Similarly for 64 bit systems:
64 bits | 32 bits | Lower 16 bits | Lower 8 bits | Upper 8 bits |
---|---|---|---|---|
RAX | EAX | AX | AL | AH |
RBX | EBX | BX | BL | BH |
RCX | ECX | CX | CL | CH |
RDX | EDX | DX | DL | DH |
RSI | ESI | SI | - | - |
RDI | EDI | DI | - | - |
RBP | EBP | BP | - | - |
RSP | ESP | SP | - | - |
R8-R15 | R8D | R8W | R8B | - |
Pointer Registers:
32-bit Pointer Registers (x86)
- EIP: Extended Instruction Pointer (32 bits) – Holds the address of the next instruction.
- ESP: Extended Stack Pointer (32 bits) – Points to the top of the stack.
- EBP: Extended Base Pointer (32 bits) – References local variables and function parameters on the stack.
64-bit Pointer Registers (x86-64)
- RIP: Register Instruction Pointer (64 bits) – Holds the address of the next instruction.
- RSP: Register Stack Pointer (64 bits) – Points to the top of the stack.

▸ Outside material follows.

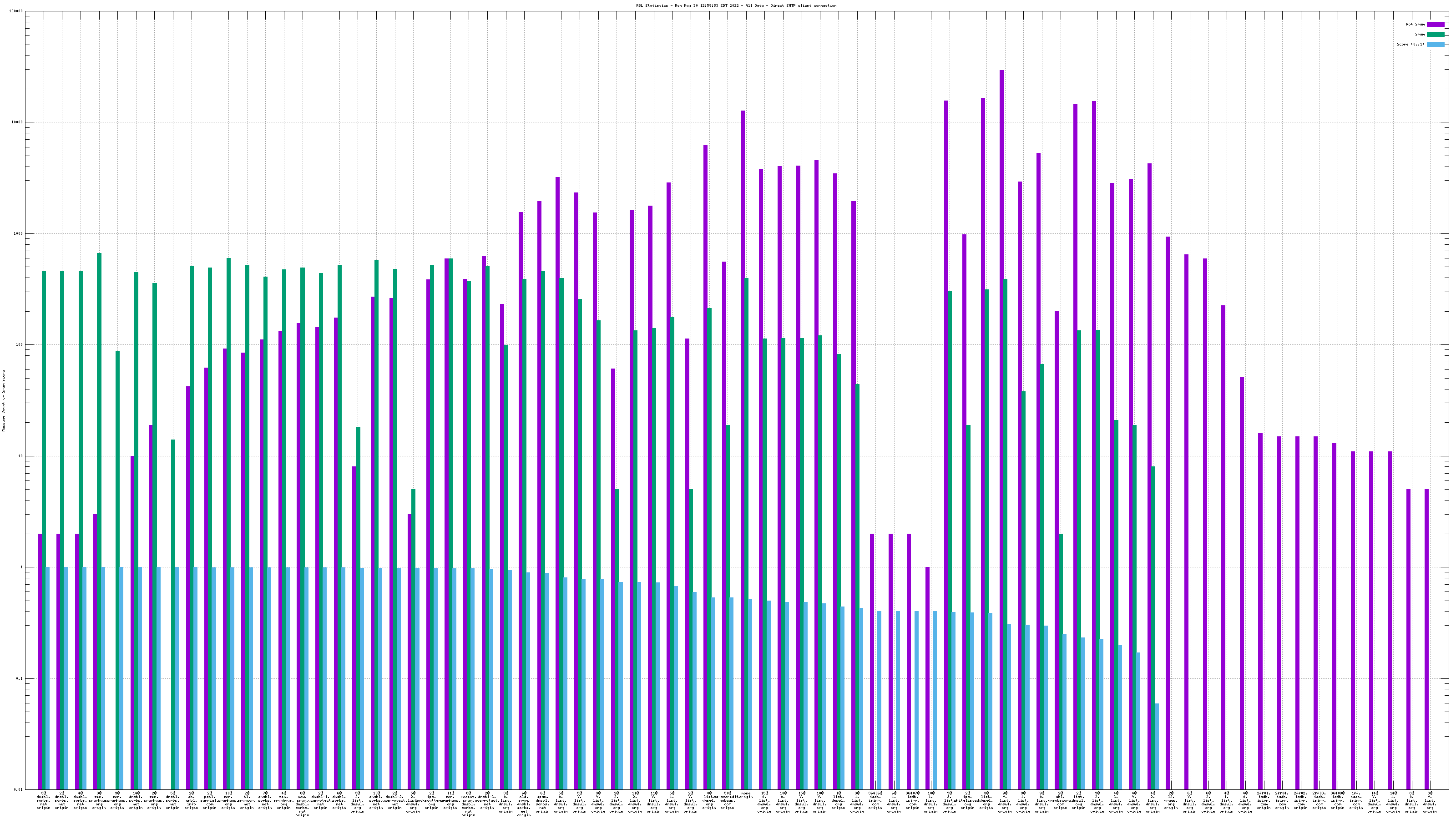1456x819 pixels.
Task: Click the RBL Statistics chart title
Action: 736,5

- RBP: Register Base Pointer (64 bits) – References local variables and function parameters on the stack.
Index Registers:
32-bit Index Registers (x86)
- ESI: Extended Source Index (32 bits) – Commonly used as a source index in string operations.
- EDI: Extended Destination Index (32 bits) – Commonly used as a destination index in string operations.
64-bit Index Registers (x86-64)
- RSI: Register Source Index (64 bits) – Commonly used as a source index in string operations.
- RDI: Register Destination Index (64 bits) – Commonly used as a destination index in string operations.
These are commonly used for copy operations.
EFLAGS & RFLAGS
EFLAGS (32-bit) & RFLAGS (64-bit): These registers represent the results of operations and the state of the CPU. They store flags that indicate the status of various conditions, such as arithmetic results and control flags.
- CF (Carry Flag): Indicates an overflow or carry out of the most significant bit during arithmetic operations.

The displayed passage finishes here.